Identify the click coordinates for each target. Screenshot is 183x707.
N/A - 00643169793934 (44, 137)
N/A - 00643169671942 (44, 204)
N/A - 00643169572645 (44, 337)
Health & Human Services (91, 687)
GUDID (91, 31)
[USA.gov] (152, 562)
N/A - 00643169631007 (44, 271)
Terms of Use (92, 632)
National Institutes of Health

Given instruction:
Copy every entry above word for word, in the same order and on the same lines.

Solution for this problem:
Identify the click coordinates for each target. Screenshot is 183x707.
N/A - 00643169793934 (44, 137)
N/A - 00643169671942 (44, 204)
N/A - 00643169572645 (44, 337)
Health & Human Services (91, 687)
GUDID (91, 31)
[USA.gov] (152, 562)
N/A - 00643169631007 (44, 271)
Terms of Use (92, 632)
National Institutes of Health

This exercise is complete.